Entries for locating words and elements →

>> START

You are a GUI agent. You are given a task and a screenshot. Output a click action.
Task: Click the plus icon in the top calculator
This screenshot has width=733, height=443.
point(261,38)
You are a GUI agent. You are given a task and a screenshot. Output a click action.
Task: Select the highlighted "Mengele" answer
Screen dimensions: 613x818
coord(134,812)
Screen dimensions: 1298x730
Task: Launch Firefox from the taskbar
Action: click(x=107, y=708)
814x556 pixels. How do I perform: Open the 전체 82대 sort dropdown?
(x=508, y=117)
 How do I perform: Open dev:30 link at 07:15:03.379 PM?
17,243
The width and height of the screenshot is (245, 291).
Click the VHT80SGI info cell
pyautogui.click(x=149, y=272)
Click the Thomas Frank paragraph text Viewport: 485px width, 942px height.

>> END

What the task asks → Reproduce the records without any change, starting at the line that contains "814x556 pixels. How" and ending at the final line of the records.

The solution →
814x556 pixels. How do I perform: Open the 전체 82대 sort dropdown?
(x=508, y=117)
 How do I perform: Open dev:30 link at 07:15:03.379 PM?
17,243
The width and height of the screenshot is (245, 291).
Click the VHT80SGI info cell
pyautogui.click(x=149, y=272)
Click the Thomas Frank paragraph text Viewport: 485px width, 942px height.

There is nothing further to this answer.